Jurors in this case inferred that testimony regarding “AZZ” meant “AZZ, Inc.,”
and that the individuals who agreed to the galvanizing specifications had authority
to act as agents of AZZ, Inc. These were ultimate facts drawn from meager
circumstantial evidence which could give rise to any number of inferences such that
56
no inference was more probable than another. See Graham Cent. Station, 442
S.W.3d at 265 (quoting Hancock v. Variyam, 400 S.W.3d at 70–71) (concluding
evidence was legally insufficient). Here, given the meager circumstantial evidence
viewed in context, testimony referring to “AZZ” could just as easily have meant
“International Galvanizers LLC d/b/a AZZ Galvanizers and d/b/a AZZ Galvanizing
– Beaumont and f/k/a International Galvanizers Partnership, Ltd.” as “AZZ, Inc.”
See id. Viewing each piece of circumstantial evidence considering all the known
circumstances and not in isolation, we conclude that the jury violated the equal
inference rule when it determined that STI and AZZ, Inc. agreed that AZZ, Inc.

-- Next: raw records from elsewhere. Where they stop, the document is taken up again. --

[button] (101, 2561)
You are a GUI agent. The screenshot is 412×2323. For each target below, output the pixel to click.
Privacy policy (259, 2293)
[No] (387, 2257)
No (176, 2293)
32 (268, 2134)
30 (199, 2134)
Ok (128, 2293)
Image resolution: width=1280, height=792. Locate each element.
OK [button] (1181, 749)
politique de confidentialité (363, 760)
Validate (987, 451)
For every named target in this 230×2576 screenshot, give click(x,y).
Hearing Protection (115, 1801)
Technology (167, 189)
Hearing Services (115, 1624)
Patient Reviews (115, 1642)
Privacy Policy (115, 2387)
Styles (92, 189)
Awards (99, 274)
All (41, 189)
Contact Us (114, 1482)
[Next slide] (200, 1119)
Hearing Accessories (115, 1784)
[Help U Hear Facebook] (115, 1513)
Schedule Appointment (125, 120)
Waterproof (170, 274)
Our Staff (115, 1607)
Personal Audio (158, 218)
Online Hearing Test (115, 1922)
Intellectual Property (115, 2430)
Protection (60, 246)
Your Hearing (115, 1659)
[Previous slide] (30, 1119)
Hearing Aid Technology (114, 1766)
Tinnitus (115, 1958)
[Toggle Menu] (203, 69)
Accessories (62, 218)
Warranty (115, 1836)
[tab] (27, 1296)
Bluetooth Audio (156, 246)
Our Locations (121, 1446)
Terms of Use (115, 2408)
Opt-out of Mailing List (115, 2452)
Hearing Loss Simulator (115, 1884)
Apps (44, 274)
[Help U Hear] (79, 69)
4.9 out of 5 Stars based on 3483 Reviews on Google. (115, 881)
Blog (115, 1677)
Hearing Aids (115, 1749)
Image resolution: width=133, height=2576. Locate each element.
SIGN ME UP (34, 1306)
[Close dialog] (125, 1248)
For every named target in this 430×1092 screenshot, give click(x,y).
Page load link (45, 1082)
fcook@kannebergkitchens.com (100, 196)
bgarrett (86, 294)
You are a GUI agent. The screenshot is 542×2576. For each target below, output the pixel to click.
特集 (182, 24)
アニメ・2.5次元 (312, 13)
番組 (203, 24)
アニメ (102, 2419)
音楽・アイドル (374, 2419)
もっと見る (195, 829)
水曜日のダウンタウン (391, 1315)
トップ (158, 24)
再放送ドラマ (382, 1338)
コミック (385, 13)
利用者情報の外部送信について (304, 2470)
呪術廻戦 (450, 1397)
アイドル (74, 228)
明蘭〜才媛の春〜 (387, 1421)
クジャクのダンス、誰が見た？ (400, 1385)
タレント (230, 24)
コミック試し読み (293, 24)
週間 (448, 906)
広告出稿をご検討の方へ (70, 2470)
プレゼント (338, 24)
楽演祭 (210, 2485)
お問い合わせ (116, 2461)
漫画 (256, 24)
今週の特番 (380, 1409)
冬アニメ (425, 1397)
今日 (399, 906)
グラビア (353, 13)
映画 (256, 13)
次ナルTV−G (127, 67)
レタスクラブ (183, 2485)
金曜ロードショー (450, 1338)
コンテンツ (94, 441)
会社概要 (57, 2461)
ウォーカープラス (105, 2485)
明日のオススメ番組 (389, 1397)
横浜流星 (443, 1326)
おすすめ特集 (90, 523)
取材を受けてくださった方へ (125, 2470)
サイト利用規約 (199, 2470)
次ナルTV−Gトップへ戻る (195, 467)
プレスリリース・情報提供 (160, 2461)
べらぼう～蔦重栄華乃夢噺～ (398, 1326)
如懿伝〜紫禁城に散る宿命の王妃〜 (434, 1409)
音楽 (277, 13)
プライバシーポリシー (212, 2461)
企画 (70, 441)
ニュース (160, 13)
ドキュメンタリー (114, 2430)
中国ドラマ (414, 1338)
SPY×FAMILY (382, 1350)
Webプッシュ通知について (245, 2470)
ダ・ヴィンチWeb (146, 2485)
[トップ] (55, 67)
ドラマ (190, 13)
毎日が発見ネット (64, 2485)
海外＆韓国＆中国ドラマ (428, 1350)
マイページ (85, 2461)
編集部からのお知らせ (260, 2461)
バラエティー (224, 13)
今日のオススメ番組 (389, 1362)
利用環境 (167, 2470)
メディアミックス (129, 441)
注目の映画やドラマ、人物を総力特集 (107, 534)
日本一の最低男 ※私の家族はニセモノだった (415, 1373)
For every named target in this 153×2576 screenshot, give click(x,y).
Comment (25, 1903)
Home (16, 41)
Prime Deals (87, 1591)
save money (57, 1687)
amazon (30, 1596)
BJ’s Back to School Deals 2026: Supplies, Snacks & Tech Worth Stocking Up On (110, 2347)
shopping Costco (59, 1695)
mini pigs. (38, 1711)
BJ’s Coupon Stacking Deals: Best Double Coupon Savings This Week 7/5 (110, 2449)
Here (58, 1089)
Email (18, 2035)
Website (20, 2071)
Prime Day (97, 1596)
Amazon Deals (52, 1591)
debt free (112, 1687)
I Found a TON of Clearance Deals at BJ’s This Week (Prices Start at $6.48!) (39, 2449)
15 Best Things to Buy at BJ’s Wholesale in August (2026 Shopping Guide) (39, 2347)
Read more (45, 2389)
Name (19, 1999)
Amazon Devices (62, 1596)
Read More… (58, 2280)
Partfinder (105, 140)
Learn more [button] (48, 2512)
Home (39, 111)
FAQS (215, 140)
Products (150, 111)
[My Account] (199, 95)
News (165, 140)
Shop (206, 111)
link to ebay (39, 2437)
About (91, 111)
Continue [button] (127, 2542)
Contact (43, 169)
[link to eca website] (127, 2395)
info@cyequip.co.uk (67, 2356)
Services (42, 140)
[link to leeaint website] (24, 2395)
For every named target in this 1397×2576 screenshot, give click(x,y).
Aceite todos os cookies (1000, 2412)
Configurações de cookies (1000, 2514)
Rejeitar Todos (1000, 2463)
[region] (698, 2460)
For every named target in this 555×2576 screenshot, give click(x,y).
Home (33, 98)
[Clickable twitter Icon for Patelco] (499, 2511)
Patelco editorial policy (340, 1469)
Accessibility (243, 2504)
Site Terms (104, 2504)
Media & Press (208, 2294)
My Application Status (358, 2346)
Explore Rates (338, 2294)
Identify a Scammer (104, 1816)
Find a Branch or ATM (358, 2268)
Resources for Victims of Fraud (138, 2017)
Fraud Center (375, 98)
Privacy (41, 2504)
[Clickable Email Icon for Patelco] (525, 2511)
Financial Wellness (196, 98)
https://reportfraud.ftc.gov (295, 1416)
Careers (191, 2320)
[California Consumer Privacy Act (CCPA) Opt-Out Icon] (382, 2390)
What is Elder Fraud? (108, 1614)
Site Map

would galvanize pipe spools provided by STI. See City of Keller, 168 S.W.3d at
813–14; see also Graham Cent. Station, 442 S.W.3d at 265 (concluding that
inference witness was employed by specific entity where he testified he was paid by
“Graham Central Station without specifying “Graham Central Station, Inc.” or
“Pharr Entertainment Complex, L.L.C. d/b/a Graham Central Station,” violated
equal inference rule given lack of specificity); Guerra, 348 S.W.3d at 229–31
(determining inferences were equal and the presence of a company logo on the
documents was legally insufficient to support a finding that individual was employed
by a particular entity); BMC Software Belg., 83 S.W.3d at 800 (concluding use of
letterhead containing “BMC Software” by two corporations was no evidence that
the corporations failed to observe corporate formalities in context of jurisdiction);
57
All Star Enters., Inc. v. Buchanan, 298 S.W.3d 404, 423–24 (Tex. App.—Houston
[14th Dist.] 2009, no pet.) (explaining that under the equal inference rule, where the
names of several affiliated companies began with “Antero Resources,” invoices
addressed to “Antero Resources” were no evidence that the vendors were referring
to a particular company).
The evidence in this case does no more than create a mere surmise or suspicion
and is so slight as to necessarily make any inference a guess that an agent authorized
to bind AZZ, Inc., a distinct legal entity, agreed on behalf of AZZ, Inc., with STI to
galvanize pipe, so it is no evidence. See Guerra, 348 S.W.3d at 228; City of Keller,
168 S.W.3d at 813–14. Thus, we hold the evidence was legally insufficient to
support the jury’s finding that STI and AZZ, Inc. agreed that AZZ, Inc. would
galvanize pipe spools provided by STI. See City of Keller, 168 S.W.3d at 813–14;
see also Graham Cent. Station, 442 S.W.3d at 265; Guerra, 348 S.W.3d at 229–31;
BMC Software Belg., 83 S.W.3d at 800; All Star Enters., 298 S.W.3d at 423–24. We
sustain issue one.
IV. CONCLUSION
We have sustained issue one because we conclude the evidence was legally
insufficient to support the jury’s finding that STI and AZZ, Inc. agreed that AZZ,
Inc. would galvanize the pipe at issue. Accordingly, we find it unnecessary to
address AZZ, Inc.’s remaining issues. See Tex. R. App. P. 47.1. We reverse the trial
58
court’s judgment and render judgment that STI take nothing by way of its claims
against AZZ, Inc. See id. 43.3; Dolgencorp of Tex., Inc. v. Lerma, 288 S.W.3d 922,
929 (Tex. 2009) (explaining that reversal and rendition is appropriate when appellate
court holds there is legally insufficient evidence to support a judgment after a trial
on the merits).
REVERSED AND RENDERED.
W. SCOTT GOLEMON
Chief Justice
Submitted on March 5, 2026
Opinion Delivered April 9, 2026
Before Golemon, C.J., Johnson and Wright, JJ.